**EXERCISE:** Return each line of the entries that holds the string "computer".
(GIVEN INFORMATION begins)
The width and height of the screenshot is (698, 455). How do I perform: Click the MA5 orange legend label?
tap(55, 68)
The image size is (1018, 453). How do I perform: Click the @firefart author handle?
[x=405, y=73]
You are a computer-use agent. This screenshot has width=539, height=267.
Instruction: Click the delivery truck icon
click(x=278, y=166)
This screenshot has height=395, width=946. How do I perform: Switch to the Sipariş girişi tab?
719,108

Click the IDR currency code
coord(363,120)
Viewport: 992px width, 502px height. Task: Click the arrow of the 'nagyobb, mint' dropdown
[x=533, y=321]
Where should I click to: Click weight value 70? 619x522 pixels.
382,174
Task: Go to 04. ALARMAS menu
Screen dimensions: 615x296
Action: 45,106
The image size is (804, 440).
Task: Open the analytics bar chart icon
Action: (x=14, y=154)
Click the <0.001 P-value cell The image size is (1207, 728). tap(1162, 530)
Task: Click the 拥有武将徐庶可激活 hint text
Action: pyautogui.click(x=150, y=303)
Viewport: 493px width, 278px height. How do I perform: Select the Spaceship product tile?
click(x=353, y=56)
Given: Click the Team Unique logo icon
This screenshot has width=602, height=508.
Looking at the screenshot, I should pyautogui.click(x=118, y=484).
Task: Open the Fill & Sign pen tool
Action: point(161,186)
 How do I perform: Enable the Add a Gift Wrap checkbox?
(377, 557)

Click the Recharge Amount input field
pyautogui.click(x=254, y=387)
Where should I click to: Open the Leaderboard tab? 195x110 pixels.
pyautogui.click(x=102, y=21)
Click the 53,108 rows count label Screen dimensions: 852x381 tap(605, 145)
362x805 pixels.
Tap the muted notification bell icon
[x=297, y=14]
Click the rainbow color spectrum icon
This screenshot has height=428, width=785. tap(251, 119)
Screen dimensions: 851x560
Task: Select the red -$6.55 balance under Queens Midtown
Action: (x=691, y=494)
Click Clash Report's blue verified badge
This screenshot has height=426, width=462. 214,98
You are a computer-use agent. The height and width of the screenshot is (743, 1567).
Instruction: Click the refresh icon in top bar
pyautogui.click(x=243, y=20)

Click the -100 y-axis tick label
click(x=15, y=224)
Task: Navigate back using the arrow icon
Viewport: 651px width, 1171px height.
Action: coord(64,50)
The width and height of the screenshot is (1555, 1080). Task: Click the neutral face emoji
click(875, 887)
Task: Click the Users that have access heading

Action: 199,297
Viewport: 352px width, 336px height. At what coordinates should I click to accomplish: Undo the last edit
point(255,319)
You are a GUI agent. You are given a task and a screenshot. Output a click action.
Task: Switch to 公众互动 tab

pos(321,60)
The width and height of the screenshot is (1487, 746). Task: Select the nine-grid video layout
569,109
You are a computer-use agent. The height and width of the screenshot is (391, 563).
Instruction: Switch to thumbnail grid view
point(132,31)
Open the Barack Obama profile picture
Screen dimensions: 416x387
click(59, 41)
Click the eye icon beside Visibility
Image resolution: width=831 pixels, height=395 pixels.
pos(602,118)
(GIVEN INFORMATION ends)
**COMPLETED EXERCISE:**
You are a computer-use agent. This screenshot has width=539, height=267.
You are a computer-use agent. The height and width of the screenshot is (743, 1567).
You are a computer-use agent. The height and width of the screenshot is (391, 563).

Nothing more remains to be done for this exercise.